*** Supplied data

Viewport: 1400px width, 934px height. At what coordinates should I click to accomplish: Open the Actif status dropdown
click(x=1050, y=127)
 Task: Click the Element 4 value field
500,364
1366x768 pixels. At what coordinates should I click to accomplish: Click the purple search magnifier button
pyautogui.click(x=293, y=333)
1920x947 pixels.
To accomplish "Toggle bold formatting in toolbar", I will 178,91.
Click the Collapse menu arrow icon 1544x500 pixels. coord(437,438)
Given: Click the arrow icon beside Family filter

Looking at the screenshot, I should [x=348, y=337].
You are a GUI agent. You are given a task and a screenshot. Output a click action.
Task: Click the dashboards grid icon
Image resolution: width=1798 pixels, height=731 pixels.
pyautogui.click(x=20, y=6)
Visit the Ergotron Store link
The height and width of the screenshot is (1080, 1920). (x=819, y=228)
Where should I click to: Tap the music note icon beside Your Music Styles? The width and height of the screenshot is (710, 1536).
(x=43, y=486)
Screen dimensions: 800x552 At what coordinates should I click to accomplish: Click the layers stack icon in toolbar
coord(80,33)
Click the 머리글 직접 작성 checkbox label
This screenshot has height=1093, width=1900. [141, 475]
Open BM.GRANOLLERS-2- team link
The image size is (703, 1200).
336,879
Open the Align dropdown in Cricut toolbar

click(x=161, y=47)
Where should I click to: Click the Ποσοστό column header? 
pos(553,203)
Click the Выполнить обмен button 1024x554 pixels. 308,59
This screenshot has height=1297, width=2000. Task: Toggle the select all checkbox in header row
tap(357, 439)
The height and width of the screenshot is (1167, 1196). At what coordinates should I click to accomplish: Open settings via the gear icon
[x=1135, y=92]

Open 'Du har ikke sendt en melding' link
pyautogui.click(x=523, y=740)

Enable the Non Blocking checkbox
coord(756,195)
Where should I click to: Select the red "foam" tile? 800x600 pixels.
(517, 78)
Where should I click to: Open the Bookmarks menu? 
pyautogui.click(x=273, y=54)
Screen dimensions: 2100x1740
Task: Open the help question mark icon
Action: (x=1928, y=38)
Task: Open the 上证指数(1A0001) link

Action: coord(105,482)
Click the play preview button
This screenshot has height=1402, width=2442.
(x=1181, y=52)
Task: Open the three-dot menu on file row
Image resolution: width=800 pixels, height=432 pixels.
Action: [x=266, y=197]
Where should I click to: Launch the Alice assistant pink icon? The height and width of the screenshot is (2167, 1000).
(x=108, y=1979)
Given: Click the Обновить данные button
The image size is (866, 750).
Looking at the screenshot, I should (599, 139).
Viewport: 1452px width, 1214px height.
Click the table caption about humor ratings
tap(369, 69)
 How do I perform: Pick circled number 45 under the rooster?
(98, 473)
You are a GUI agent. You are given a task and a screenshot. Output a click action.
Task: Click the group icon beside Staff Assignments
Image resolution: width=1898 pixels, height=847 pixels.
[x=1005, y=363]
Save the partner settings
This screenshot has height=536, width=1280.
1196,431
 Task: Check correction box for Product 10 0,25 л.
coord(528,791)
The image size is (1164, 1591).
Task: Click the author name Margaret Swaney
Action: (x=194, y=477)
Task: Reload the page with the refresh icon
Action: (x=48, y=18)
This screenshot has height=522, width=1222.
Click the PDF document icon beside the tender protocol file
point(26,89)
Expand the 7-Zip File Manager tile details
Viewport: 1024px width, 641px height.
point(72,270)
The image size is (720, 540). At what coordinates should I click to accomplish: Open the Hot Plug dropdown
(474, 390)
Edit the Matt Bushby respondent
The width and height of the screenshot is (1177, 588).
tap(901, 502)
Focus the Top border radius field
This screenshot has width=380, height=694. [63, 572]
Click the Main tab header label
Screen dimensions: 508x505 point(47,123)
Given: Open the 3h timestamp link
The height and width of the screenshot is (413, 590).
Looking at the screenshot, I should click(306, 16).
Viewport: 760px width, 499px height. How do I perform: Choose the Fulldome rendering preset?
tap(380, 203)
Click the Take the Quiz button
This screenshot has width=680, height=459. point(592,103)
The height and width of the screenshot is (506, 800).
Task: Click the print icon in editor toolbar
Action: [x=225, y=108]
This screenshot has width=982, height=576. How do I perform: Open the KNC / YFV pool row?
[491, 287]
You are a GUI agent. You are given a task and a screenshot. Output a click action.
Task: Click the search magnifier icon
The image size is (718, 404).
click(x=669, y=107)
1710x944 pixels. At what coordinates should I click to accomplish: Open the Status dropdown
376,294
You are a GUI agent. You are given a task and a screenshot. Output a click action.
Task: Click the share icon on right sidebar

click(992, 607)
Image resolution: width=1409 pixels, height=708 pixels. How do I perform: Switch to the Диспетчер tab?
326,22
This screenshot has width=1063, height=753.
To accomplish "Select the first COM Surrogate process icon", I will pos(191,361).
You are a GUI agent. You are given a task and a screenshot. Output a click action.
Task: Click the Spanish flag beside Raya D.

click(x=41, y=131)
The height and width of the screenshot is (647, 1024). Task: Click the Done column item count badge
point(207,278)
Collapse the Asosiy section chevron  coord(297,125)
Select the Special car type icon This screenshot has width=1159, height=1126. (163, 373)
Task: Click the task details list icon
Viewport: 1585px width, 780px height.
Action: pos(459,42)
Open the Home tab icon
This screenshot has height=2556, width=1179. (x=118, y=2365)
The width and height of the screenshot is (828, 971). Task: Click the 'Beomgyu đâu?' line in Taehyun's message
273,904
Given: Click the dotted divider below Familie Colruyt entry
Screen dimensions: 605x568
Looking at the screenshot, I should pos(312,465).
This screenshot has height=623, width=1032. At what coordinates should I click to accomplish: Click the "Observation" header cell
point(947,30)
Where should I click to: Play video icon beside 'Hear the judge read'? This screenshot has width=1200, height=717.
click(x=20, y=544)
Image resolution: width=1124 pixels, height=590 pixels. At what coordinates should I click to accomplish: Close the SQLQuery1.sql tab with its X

******

Directions: Return all lines in the data that include the word "will".

Response:
To accomplish "Toggle bold formatting in toolbar", I will 178,91.
To accomplish "Select the first COM Surrogate process icon", I will pos(191,361).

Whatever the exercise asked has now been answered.